December 2, 2010
On Thursday, December 2, the US House of Representatives passed the Healthy, Hunger-Free Kids Act, otherwise known as the Child Nutrition Reauthorization (CNR) bill, by a vote of 264 to 157. Since the bill is identical to the one passed by the Senate in August, it will now be sent to President Obama for his signature.
Voting on CNR was delayed on Wednesday because Republicans introduced an amendment to the bill that would require background checks for child care workers. That measure was voted down today just before the final vote on the CNR bill.
The bill authorizes $4.5 billion over 10 years to raise the nutritional standards of food in schools. It includes one of NSAC’s top policy priorities for the year, $40 million in mandatory funding for a new Farm to School program run by the USDA.
The Farm to School program, which was authorized in the 2004 Child Nutrition and WIC Reauthorization Act but never funded, will offer competitive grants to schools or non-profit organizations to develop purchasing relationships with local farmers, plan seasonal menus, build school gardens, develop hands-on nutrition education, and provide solutions to infrastructure problems including storage, transportation, food preparation, and technical training.
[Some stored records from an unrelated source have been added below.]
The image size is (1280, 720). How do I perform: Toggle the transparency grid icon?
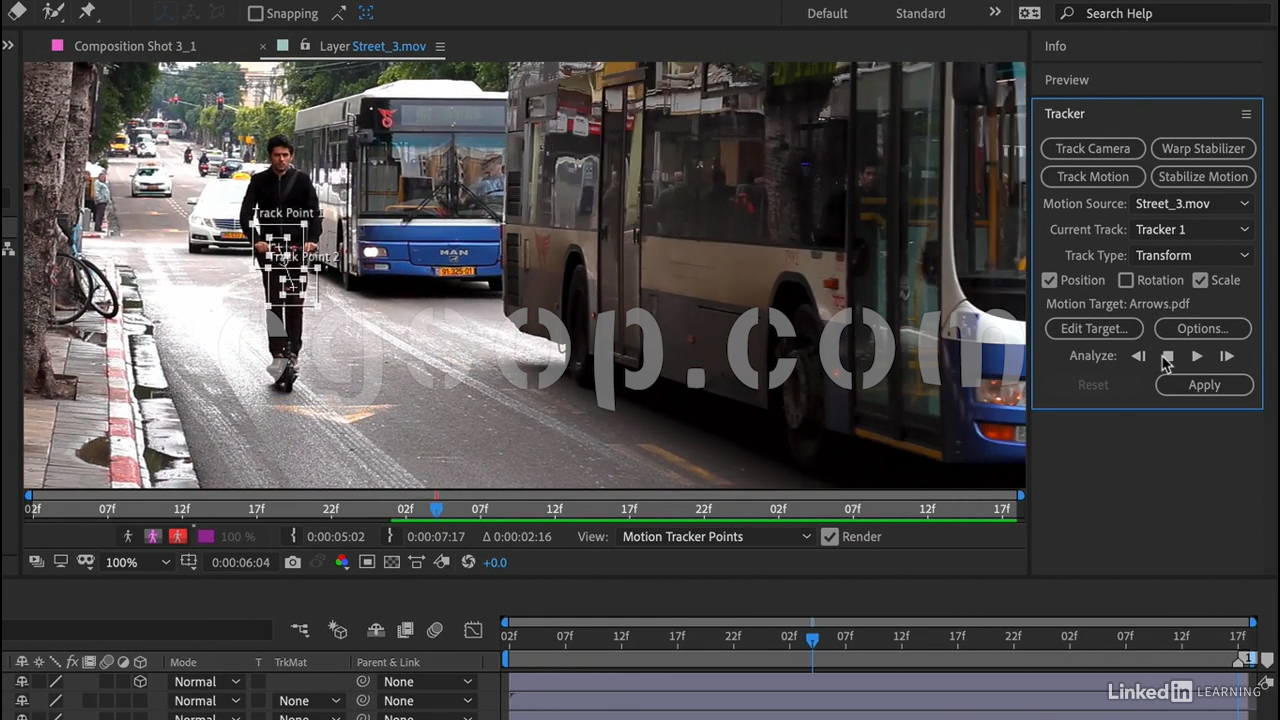[x=392, y=562]
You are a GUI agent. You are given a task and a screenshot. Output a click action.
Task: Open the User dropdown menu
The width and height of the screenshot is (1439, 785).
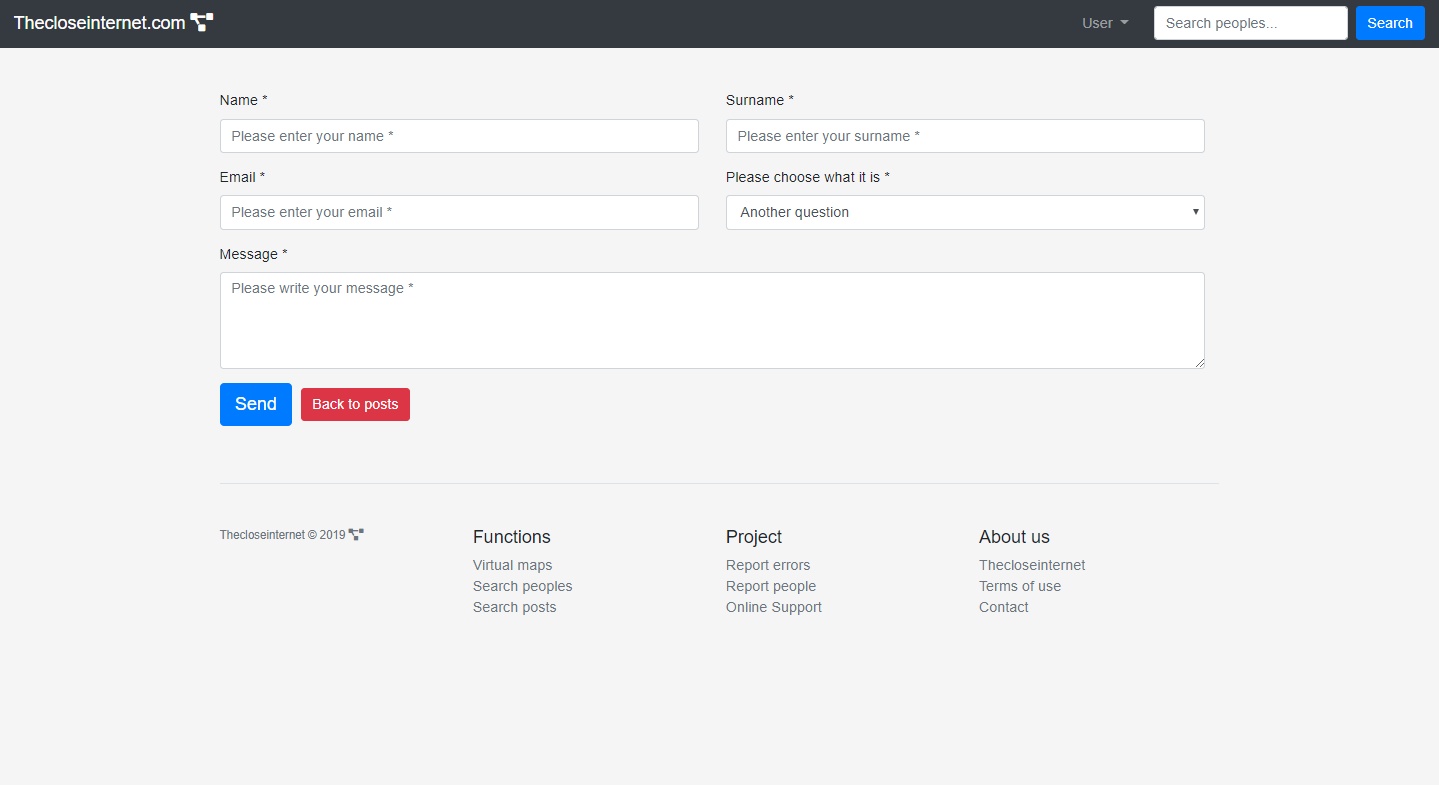click(1105, 23)
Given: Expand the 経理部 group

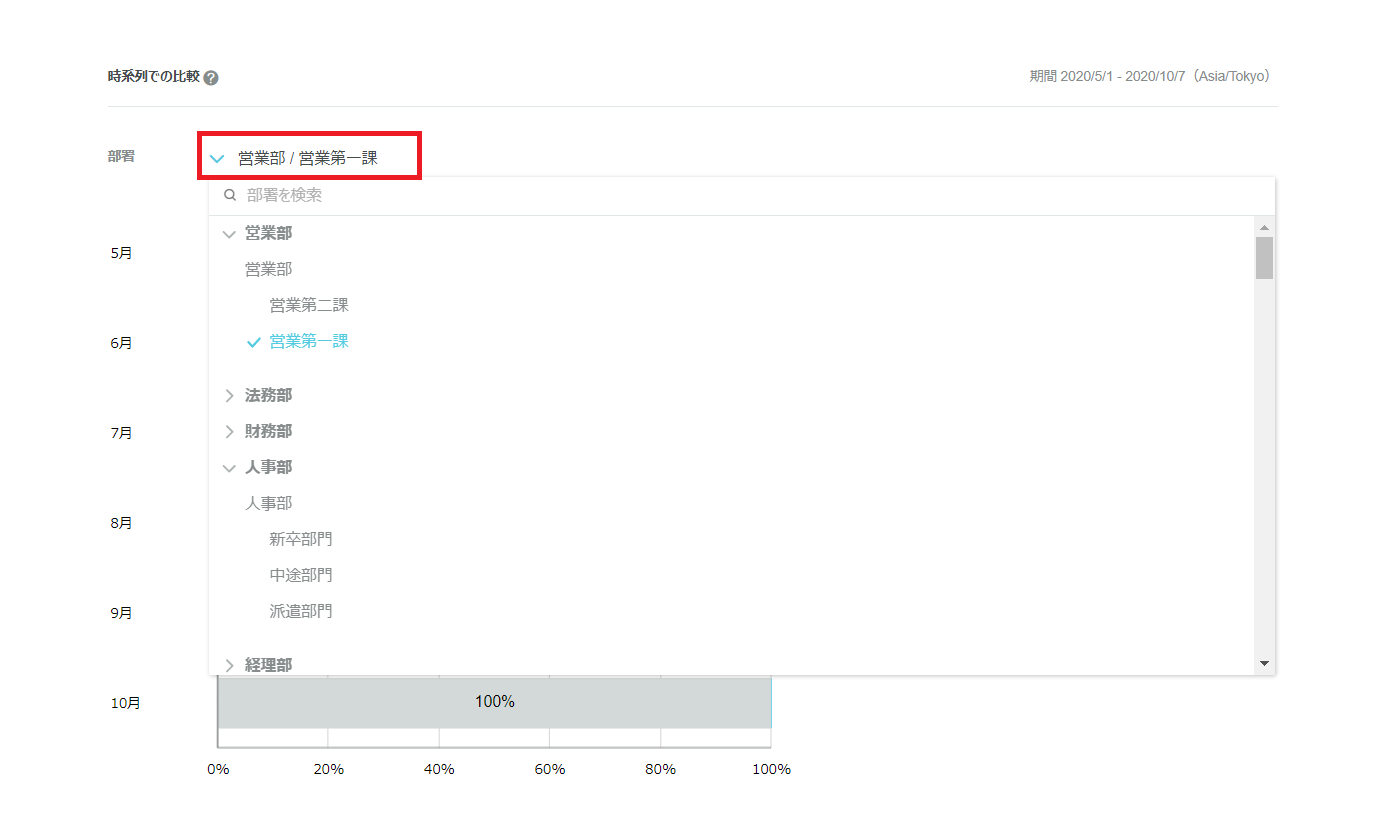Looking at the screenshot, I should tap(229, 665).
“I am so thrilled that the House of Representatives has passed ‘The Healthy, Hunger-Free Kids Act’ – a groundbreaking piece of bipartisan legislation that will significantly improve the quality of meals that children receive at school and will play an integral role in our efforts to combat childhood obesity,” said First Lady Michelle Obama in a statement released just after passage of the bill. Mrs. Obama has advocated strongly for the bill, a key element of her “Let’s Move!” campaign, over the past few months.
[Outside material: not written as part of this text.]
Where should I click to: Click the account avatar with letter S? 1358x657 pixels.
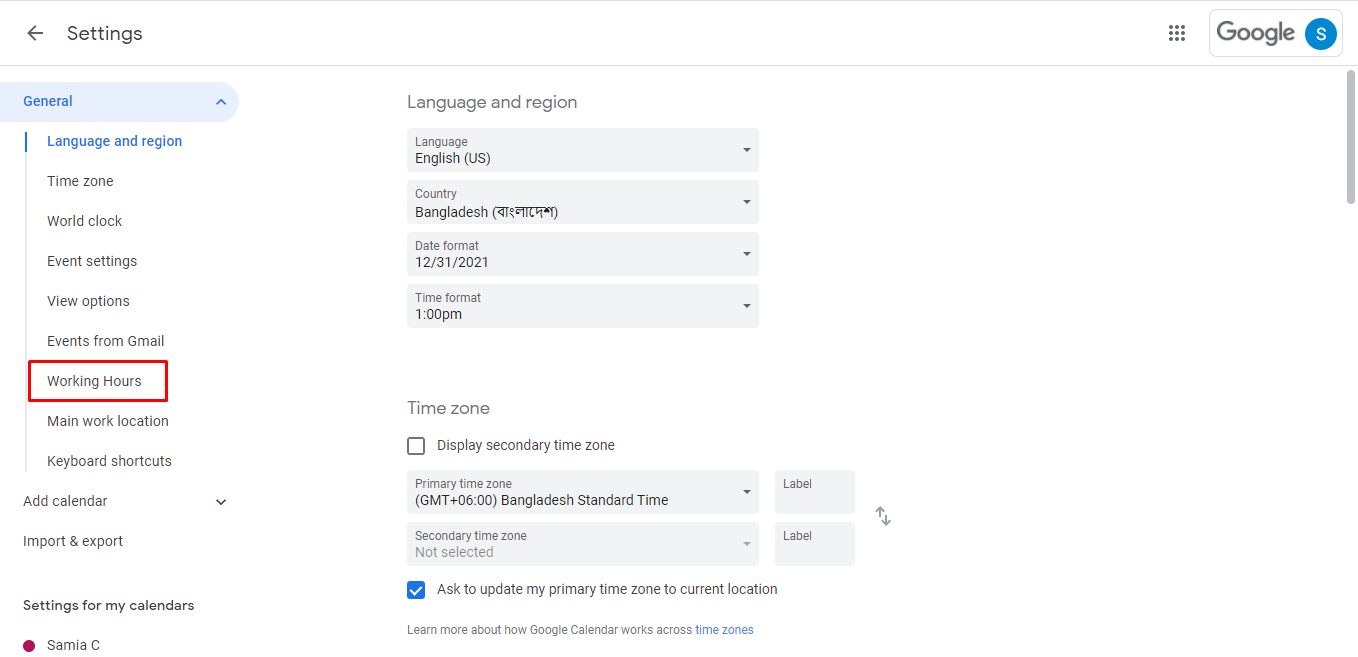tap(1320, 33)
Senator Patrick Leahy (D-VT) and Representative Rush Holt (D-12th/NJ)–both of whom introduced bills this year that included $50 million in mandatory funding for Farm to School–worked tirelessly to increase fresh, local, and nutritious produce in schools.
Critics of CNR saw it as an example of government overreach. Sarah Palin went so far as to call the bill a “school cookie ban,” referencing false rumors that the bill would ban bake sales. The bill passed in the Senate by unanimous consent; by contrast, fewer than 20 Republicans broke rank to vote for the bill in the House.
For more information on the bill, see this post from when the Senate passed the bill in August 2010. Click here for the entire archive of posts related to Farm to School and the Child Nutrition Reauthorization bill.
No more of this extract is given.